If you want to learn more about Citus on Microsoft Azure, read this post about Hyperscale (Citus) on Azure Database for PostgreSQL.
Materialized views were a long awaited feature within Postgres for a number of years. They finally arrived in Postgres 9.3, though at the time were limited. In Postgres 9.3 when you refreshed materialized views it would hold a lock on the table while they were being refreshed. If your workload was extremely business hours based this could work, but if you were powering something to end-users this was a deal breaker. In Postgres 9.4 we saw Postgres achieve the ability to refresh materialized views concurrently. With this we now have fully baked materialized view support, but even still we’ve seen they may not always be the right approach.
What is a view?
For those of you that aren’t database experts we’re going to backup a little bit. To know what a materialized view is we’re first going to look at a standard view. A view is a defined query that you can query against as if it were a table. Views are especially helpful when you have complex data models that often combine for some standard report/building block. We’ll look at an example in just a moment as we get to a materialized views.
Views are great for simplifying copy/paste of complex SQL. The downside is that each time a view is executed the results are recomputed. For large datasets this can cause scanning of a lot of data, invalidate your cache, and in general just be slow. Enter materialized views
Materializing your views
Let’s start with an example schema that could contain a lot of raw data. In this case a very basic web analytics tool that records pageview, the time it occurred, and the session id of the user.
CREATE TABLE pageviews ( id bigserial, page text, occurred_at timestamptz, session_id bigint );
There are a number of different views that could be very common based on this raw data. And if we have a real-time dashboard we’re powering it can quickly become unfeasible to query this raw data as a query would take too long. Instead we can do some rollups with materialized views:
CREATE MATERIALIZED VIEW rollups AS SELECT date_trunc('day') as day, page, count(*) as views FROM pageviews GROUP BY date_trunc('day'), page;
This would give us 1 record each day for each page that had at least 1 page view.

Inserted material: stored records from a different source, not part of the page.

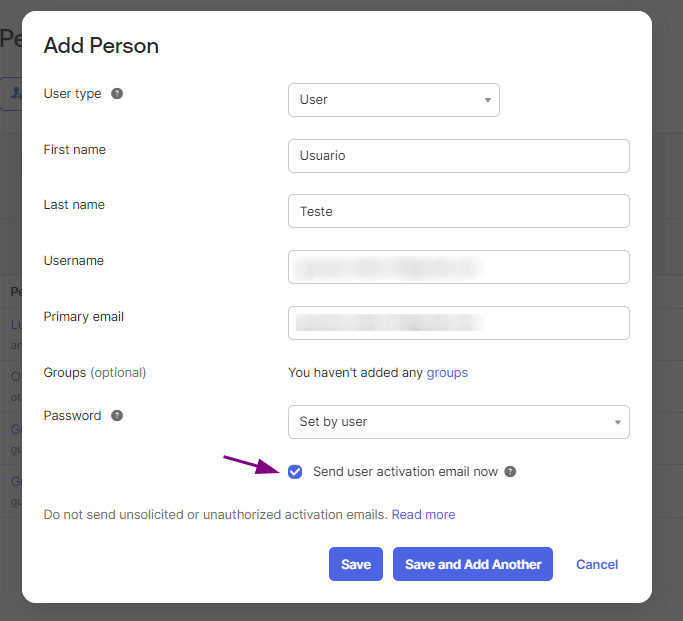
Task: Click the User type help icon
Action: (x=117, y=94)
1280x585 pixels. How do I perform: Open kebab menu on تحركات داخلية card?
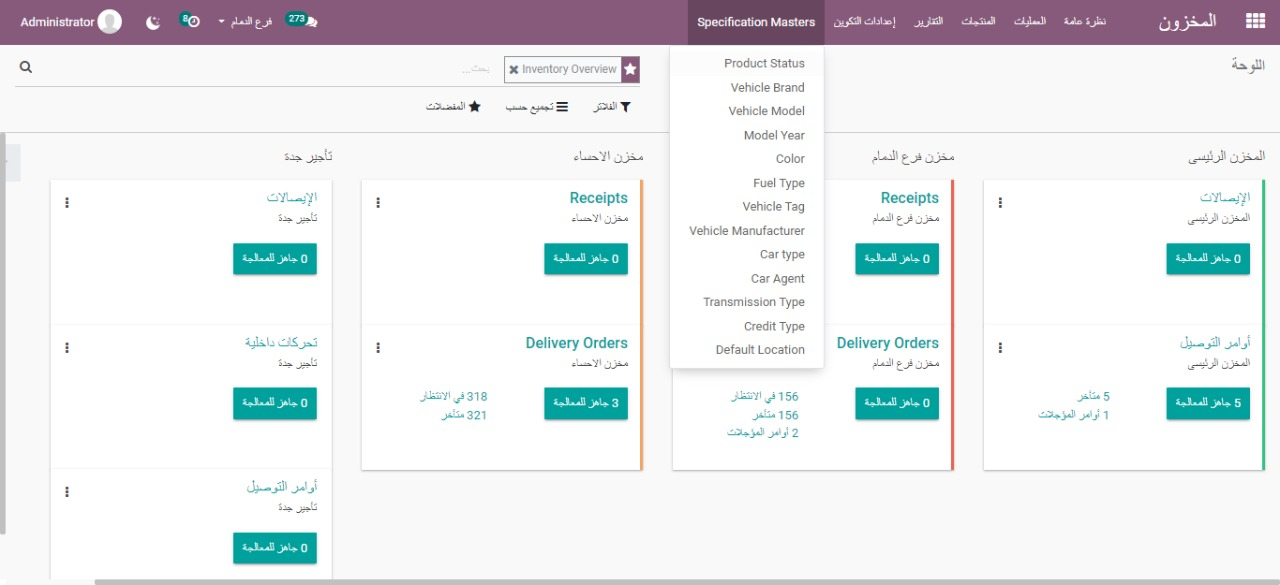click(x=67, y=348)
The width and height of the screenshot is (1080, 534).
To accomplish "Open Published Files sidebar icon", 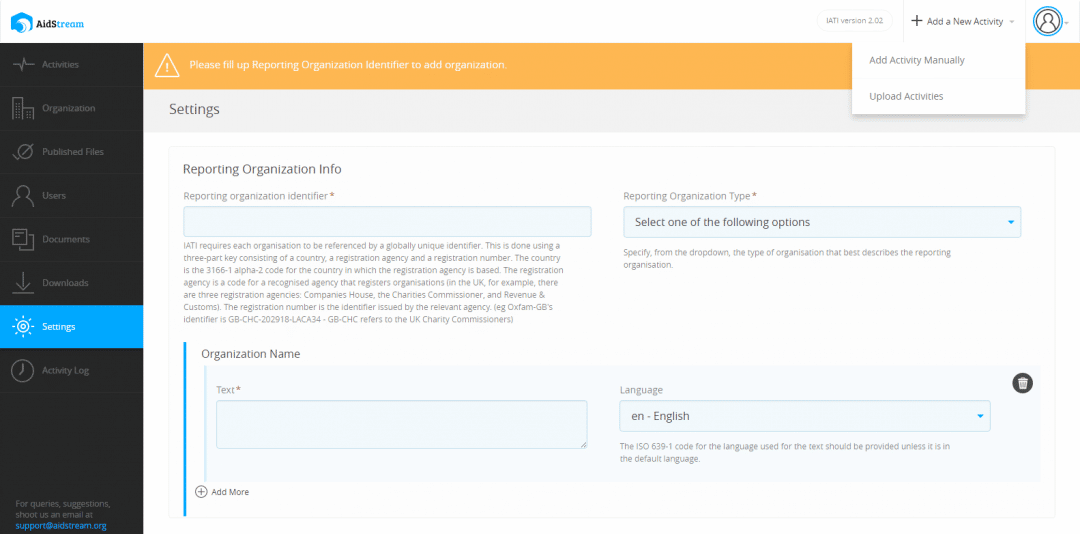I will [23, 152].
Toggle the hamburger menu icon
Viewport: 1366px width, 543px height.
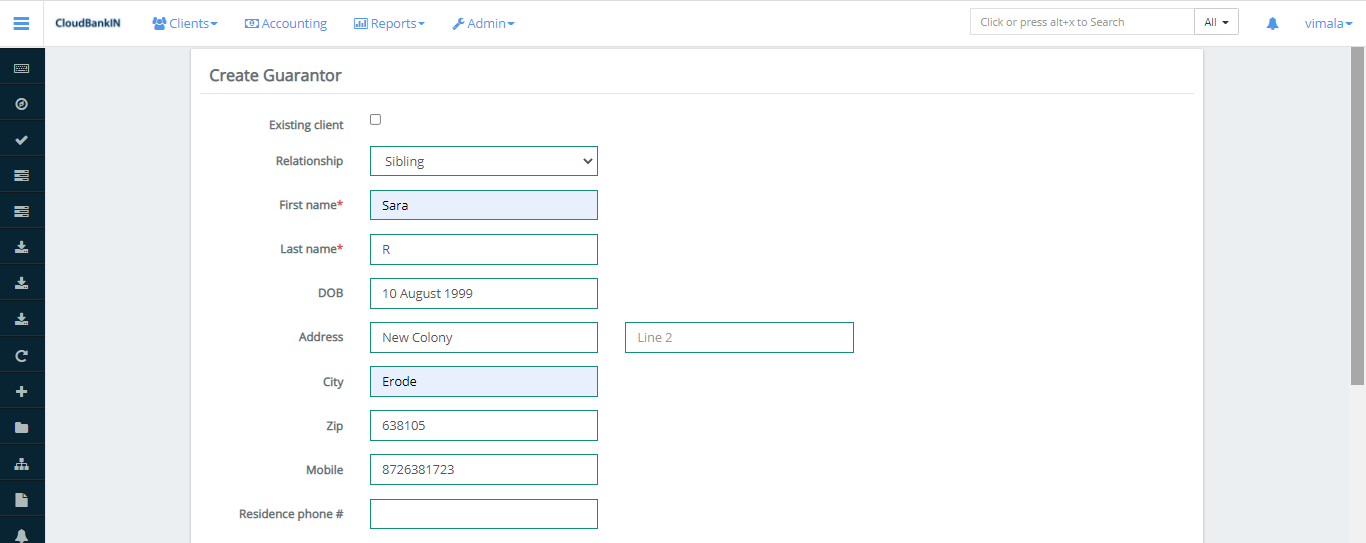coord(21,23)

For things that batch each night this is fine to process things for the day before. But for something customer facing you may not want to wait until the end of the day before you provide analytics on how your pageviews are progressing. You can of course just refresh this at regular intervals:
refresh materialized view rollups;
The downside to refreshing this way is each time you refresh you’re recomputing the totals for the day, essentially doing unnecessary processing.
Incremental roll-ups for scalability
An alternative approach which will allow us to incrementally rollup data without having to re-process all the underlying data is to use an upsert. Upsert is essentially create or update. To do this first we’ll create a table instead of our materialized view, and then we’ll put a unique constraint on it:
CREATE TABLE ( day as timestamptz, page text, count as bigint, constraint unq_page_per_day unique (day, page) );
Now to roll-up we would do something similar to:
INSERT INTO rollups SELECT date_trunc('day') as day, page, count(*) as views FROM pageviews GROUP BY date_trunc('day'), page;
This is essentially the same as our materialized view. But with our unique constraint the insert would error when we encounter a record we’ve already inserted. In order to make this work we’re going to adapt our query to do two things. One we’re only going to process new records, and two we’re going to use the upsert syntax.

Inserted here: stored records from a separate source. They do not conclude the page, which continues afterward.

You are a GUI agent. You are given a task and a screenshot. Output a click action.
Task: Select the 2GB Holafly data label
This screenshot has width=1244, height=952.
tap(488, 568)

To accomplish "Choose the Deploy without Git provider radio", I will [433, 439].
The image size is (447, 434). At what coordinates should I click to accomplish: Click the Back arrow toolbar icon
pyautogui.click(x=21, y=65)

For processing new records we’re going to keep a record of where we last left off and only process the new ones. There is a handy set of functions/tables you can use to do which we outline in this post. With the function and table in place to track where we last left off we’ll now update our query to only aggregate since the last processed data. Then we’ll combine that with an upsert. The upsert will try to insert any new records for that day/page, and if already sees those values will increment them:
INSERT INTO rollups SELECT day, page, count(*) as views FROM pageviews WHERE event_id > e GROUP BY day, page ON CONFLICT (day, page) DO UPDATE SET views = views + EXCLUDED.views;
Materialized views vs. Rollup tables which is right?

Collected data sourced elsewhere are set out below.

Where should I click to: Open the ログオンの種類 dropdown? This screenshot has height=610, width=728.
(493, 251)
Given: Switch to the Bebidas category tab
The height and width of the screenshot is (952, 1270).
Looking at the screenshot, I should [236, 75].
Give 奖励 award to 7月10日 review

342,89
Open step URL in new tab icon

Materialized views are a very simple and straight forward approach. Their ease of use makes them a good choice for something quick and easy. But for larger data sets and databases that have more active workloads only processing net new data from your last rollup can be a more efficient use or resources. Which is right for you depends on the time constraint of getting something in place vs. your system resources. Though as you can see the rollup approach is only slightly more effort and scales much further.